1. Declarations made by the holder of a promissory note or of a
chattel, while he held it, are not admissible in evidence in a suit
upon or in relation to it by a subsequent owner.
2. The declarations of a party when in possession of land are,
as against those claiming under him, competent evidence to show the
character of his possession and the title by which he held it, but
not to sustain or destroy the record title.
3. In law, a person with whom a note is deposited for collection
is the agent of the holder, and not of the maker. The maker has no
interest in it except to pay the note.
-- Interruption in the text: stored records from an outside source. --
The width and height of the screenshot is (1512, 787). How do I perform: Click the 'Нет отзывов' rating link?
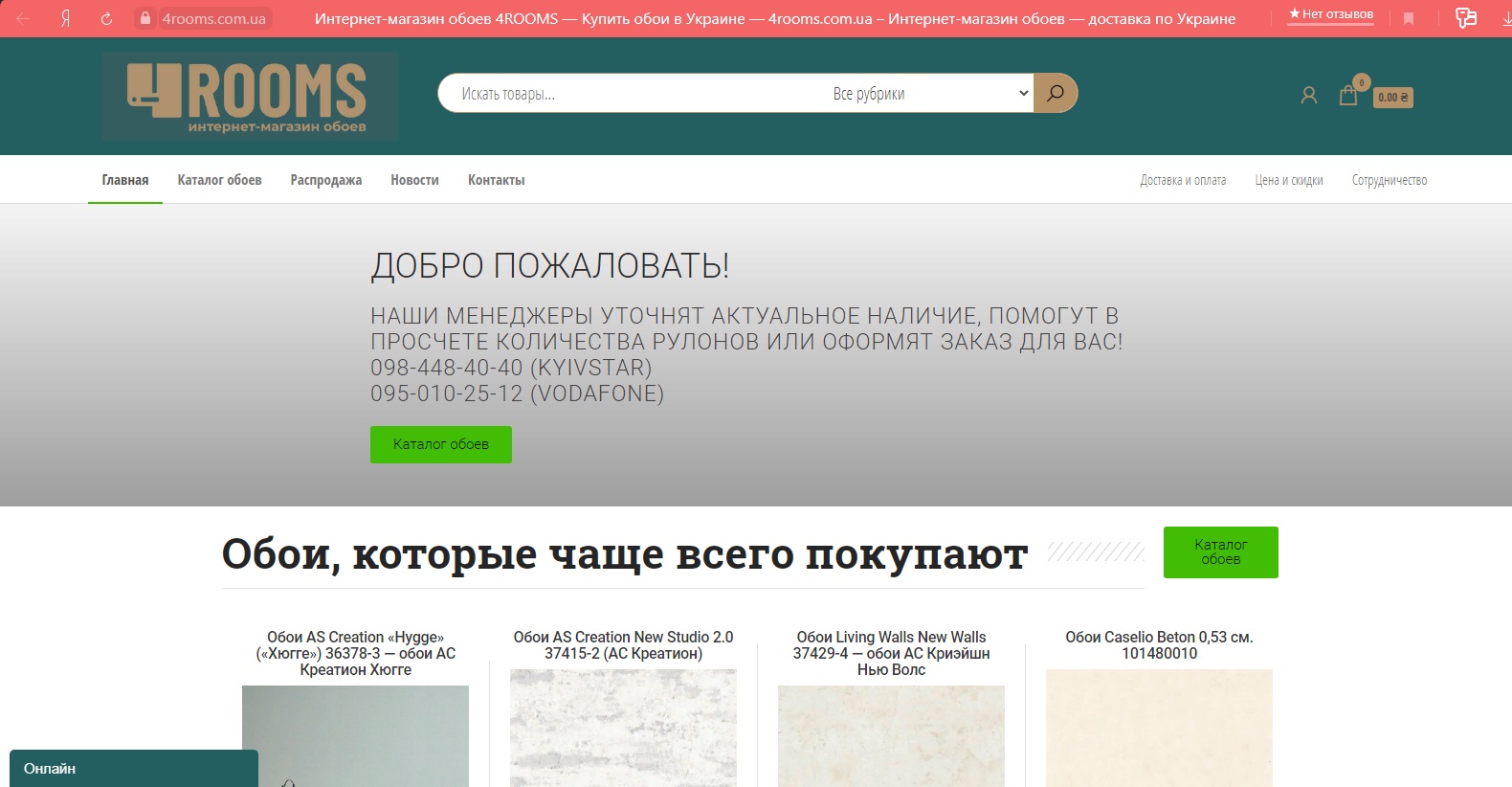(1330, 14)
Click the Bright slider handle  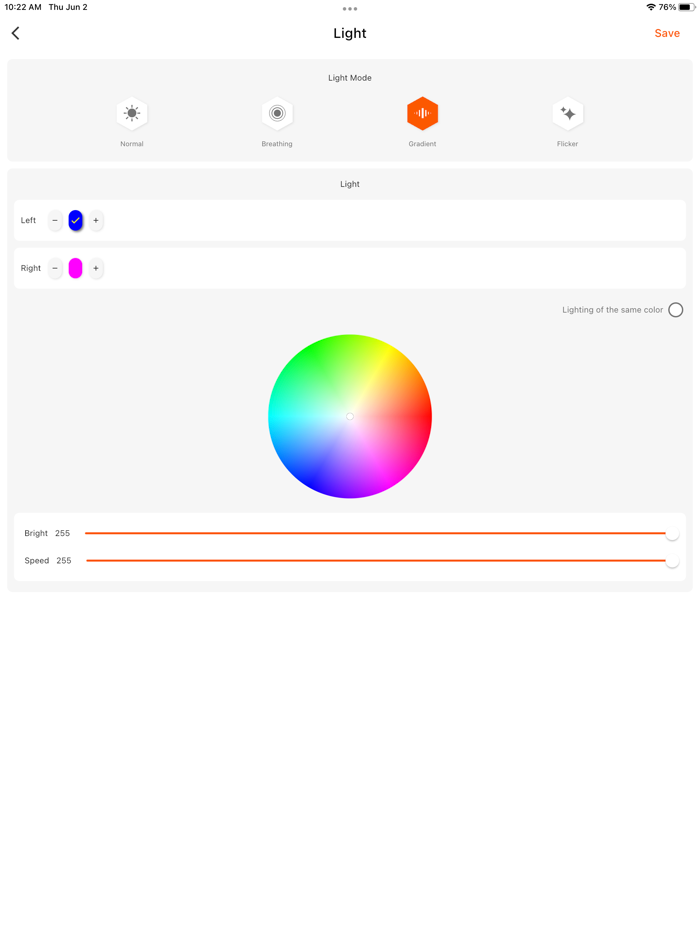pos(672,534)
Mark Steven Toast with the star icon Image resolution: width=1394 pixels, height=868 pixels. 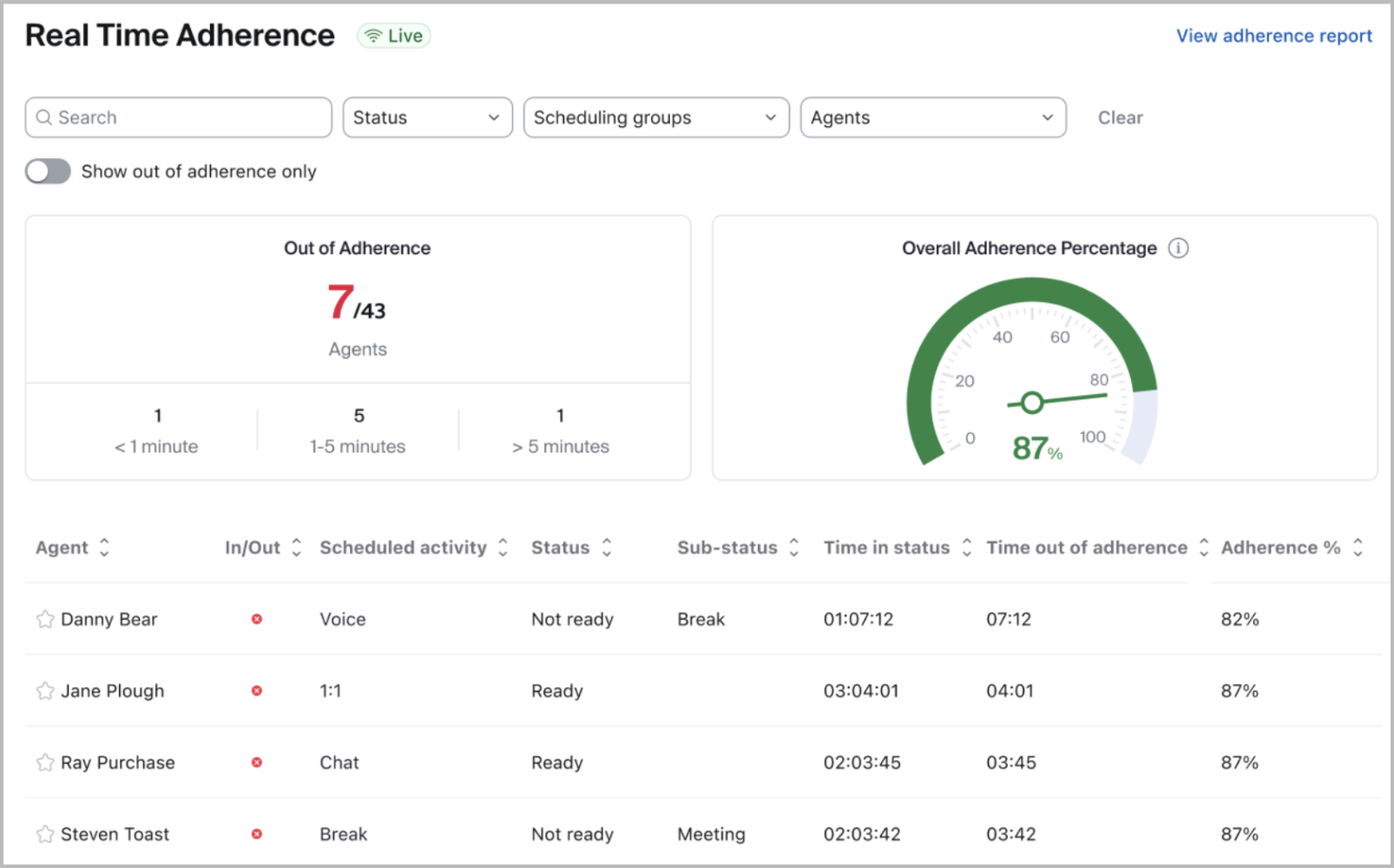(45, 834)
Failing to do this, he
leaves it to be dealt with as others interested may choose.
4. Where a note, deposited in bank for collection by its owner,
was paid by a person not a party thereto with the intention of
having it remain as an existing security, and the money so paid was
received by the owner of the note,
held that such person
thereby became the purchaser of the note, the negotiability of
which remains after as before maturity, subject to the equities
between the parties.
The Freedman's Savings and Trust Company, on the seventeenth day
of May, 1873, exhibited its bill of complaint in the Supreme Court
of the District of Columbia alleging that it owned and held certain
unpaid and overdue promissory notes made by the defendant Dodge and
that certain real estate in the City of Georgetown, which had been
conveyed in trust to the defendants Jones and Darneille, to secure
the payment of said notes, had been unlawfully and fraudulently
released from the operation of the deed of trust and had been
conveyed by defendant Dodge to the defendant Darneille, who had
conveyed it to the defendant Dunlop in trust for the benefit of the
wife of the defendant Darneille.
The bill prays for the cancellation of the release and also of
the other conveyances, for a sale of all the property covered
Page 93 U. S. 380
by the original trust deed, for the application of the proceeds
to the payment of the notes, for damages, if any should be found,
against Jones and Darneille, for judgment against Dodge for any
balance of said notes remaining unpaid, and for general relief.
The defendant Dodge answered admitting the making of the notes
and of the deed of trust to secure them, but insisted that the
notes had been paid and extinguished through an arrangement between
him and William S. Huntington for the purchase of one of the pieces
of property included in the trust, and that the complainant
obtained the notes after they were due and had been paid.
The other defendants made no defense, and a decree
pro
confesso was taken against all of them.
The case was heard upon the pleadings and evidence, and the
court at special term dismissed the bill. This decree was, on an
appeal to the general term, reversed and a decree entered according
to the prayer of the bill. The case is here on appeal by the
defendants from that decree.
The defense rests entirely upon the allegation that the notes
made by Dodge, in January, 1869, were paid in January, 1870.
Page 93 U. S. 382
MR. JUSTICE HUNT delivered the opinion of the Court.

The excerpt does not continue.